• [Exercise prompt]: Give the records again in full, exactly as they appear.

━━ Extracted records

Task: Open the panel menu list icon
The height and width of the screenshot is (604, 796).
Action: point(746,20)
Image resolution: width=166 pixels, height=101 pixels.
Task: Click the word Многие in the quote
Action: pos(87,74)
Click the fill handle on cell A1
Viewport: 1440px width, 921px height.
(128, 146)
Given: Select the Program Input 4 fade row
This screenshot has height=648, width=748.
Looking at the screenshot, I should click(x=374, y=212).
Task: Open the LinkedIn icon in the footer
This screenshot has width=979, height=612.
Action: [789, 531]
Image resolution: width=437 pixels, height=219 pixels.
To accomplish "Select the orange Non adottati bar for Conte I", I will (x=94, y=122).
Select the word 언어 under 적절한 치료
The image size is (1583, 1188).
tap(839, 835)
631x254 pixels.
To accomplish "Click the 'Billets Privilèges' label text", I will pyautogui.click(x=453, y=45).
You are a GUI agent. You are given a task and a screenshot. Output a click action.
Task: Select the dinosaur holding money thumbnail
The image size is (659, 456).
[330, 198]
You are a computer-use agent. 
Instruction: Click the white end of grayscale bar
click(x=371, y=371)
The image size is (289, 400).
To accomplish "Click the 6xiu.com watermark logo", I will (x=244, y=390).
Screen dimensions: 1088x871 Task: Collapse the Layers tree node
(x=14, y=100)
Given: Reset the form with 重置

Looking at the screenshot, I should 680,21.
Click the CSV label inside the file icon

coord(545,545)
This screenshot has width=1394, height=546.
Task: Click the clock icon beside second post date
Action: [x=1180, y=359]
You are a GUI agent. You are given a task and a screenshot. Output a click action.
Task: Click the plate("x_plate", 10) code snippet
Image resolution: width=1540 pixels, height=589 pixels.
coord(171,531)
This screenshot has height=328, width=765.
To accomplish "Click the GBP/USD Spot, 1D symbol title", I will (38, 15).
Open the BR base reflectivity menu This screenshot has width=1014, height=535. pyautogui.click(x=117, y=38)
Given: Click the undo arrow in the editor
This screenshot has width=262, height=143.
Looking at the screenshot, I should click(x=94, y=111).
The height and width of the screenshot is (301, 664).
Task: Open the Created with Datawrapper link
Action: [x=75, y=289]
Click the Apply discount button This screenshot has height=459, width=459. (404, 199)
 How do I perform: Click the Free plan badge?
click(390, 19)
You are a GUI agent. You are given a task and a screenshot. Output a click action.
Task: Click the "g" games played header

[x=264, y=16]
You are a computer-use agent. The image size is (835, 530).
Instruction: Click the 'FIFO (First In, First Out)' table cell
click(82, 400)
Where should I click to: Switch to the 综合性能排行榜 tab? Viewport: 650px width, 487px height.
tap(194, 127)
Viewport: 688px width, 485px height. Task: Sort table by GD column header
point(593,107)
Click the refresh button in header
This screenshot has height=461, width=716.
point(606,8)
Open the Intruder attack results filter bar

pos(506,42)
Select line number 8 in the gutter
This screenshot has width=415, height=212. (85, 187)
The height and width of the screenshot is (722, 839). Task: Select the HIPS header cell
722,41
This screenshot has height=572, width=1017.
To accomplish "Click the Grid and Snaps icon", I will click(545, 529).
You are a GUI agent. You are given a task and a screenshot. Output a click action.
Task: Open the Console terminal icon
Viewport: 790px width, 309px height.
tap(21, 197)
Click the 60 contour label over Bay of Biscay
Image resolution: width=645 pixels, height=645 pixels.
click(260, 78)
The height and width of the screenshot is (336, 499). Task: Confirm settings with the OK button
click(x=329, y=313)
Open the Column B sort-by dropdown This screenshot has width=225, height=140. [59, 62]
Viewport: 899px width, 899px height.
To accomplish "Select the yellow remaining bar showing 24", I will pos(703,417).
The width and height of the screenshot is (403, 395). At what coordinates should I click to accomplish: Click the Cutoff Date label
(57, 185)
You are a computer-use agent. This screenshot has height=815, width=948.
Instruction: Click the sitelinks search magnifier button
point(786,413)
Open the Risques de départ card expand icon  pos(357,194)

━━━━

• [Solution for this exercise]:
Task: Open the panel menu list icon
The height and width of the screenshot is (604, 796).
Action: point(746,20)
Image resolution: width=166 pixels, height=101 pixels.
Task: Click the word Многие in the quote
Action: pos(87,74)
Click the fill handle on cell A1
Viewport: 1440px width, 921px height.
(128, 146)
Given: Select the Program Input 4 fade row
This screenshot has height=648, width=748.
Looking at the screenshot, I should click(x=374, y=212).
Task: Open the LinkedIn icon in the footer
This screenshot has width=979, height=612.
Action: [789, 531]
Image resolution: width=437 pixels, height=219 pixels.
To accomplish "Select the orange Non adottati bar for Conte I", I will (x=94, y=122).
Select the word 언어 under 적절한 치료
The image size is (1583, 1188).
tap(839, 835)
631x254 pixels.
To accomplish "Click the 'Billets Privilèges' label text", I will pyautogui.click(x=453, y=45).
You are a GUI agent. You are given a task and a screenshot. Output a click action.
Task: Select the dinosaur holding money thumbnail
The image size is (659, 456).
[330, 198]
You are a computer-use agent. 
Instruction: Click the white end of grayscale bar
click(x=371, y=371)
The image size is (289, 400).
To accomplish "Click the 6xiu.com watermark logo", I will (x=244, y=390).
Screen dimensions: 1088x871 Task: Collapse the Layers tree node
(x=14, y=100)
Given: Reset the form with 重置

Looking at the screenshot, I should 680,21.
Click the CSV label inside the file icon

coord(545,545)
This screenshot has width=1394, height=546.
Task: Click the clock icon beside second post date
Action: [x=1180, y=359]
You are a GUI agent. You are given a task and a screenshot. Output a click action.
Task: Click the plate("x_plate", 10) code snippet
Image resolution: width=1540 pixels, height=589 pixels.
coord(171,531)
This screenshot has height=328, width=765.
To accomplish "Click the GBP/USD Spot, 1D symbol title", I will (38, 15).
Open the BR base reflectivity menu This screenshot has width=1014, height=535. pyautogui.click(x=117, y=38)
Given: Click the undo arrow in the editor
This screenshot has width=262, height=143.
Looking at the screenshot, I should click(x=94, y=111).
The height and width of the screenshot is (301, 664).
Task: Open the Created with Datawrapper link
Action: [x=75, y=289]
Click the Apply discount button This screenshot has height=459, width=459. (404, 199)
 How do I perform: Click the Free plan badge?
click(390, 19)
You are a GUI agent. You are given a task and a screenshot. Output a click action.
Task: Click the "g" games played header

[x=264, y=16]
You are a computer-use agent. The image size is (835, 530).
Instruction: Click the 'FIFO (First In, First Out)' table cell
click(82, 400)
Where should I click to: Switch to the 综合性能排行榜 tab? Viewport: 650px width, 487px height.
tap(194, 127)
Viewport: 688px width, 485px height. Task: Sort table by GD column header
point(593,107)
Click the refresh button in header
This screenshot has height=461, width=716.
point(606,8)
Open the Intruder attack results filter bar

pos(506,42)
Select line number 8 in the gutter
This screenshot has width=415, height=212. (85, 187)
The height and width of the screenshot is (722, 839). Task: Select the HIPS header cell
722,41
This screenshot has height=572, width=1017.
To accomplish "Click the Grid and Snaps icon", I will click(545, 529).
You are a GUI agent. You are given a task and a screenshot. Output a click action.
Task: Open the Console terminal icon
Viewport: 790px width, 309px height.
tap(21, 197)
Click the 60 contour label over Bay of Biscay
Image resolution: width=645 pixels, height=645 pixels.
click(260, 78)
The height and width of the screenshot is (336, 499). Task: Confirm settings with the OK button
click(x=329, y=313)
Open the Column B sort-by dropdown This screenshot has width=225, height=140. [59, 62]
Viewport: 899px width, 899px height.
To accomplish "Select the yellow remaining bar showing 24", I will pos(703,417).
The width and height of the screenshot is (403, 395). At what coordinates should I click to accomplish: Click the Cutoff Date label
(57, 185)
You are a computer-use agent. This screenshot has height=815, width=948.
Instruction: Click the sitelinks search magnifier button
point(786,413)
Open the Risques de départ card expand icon  pos(357,194)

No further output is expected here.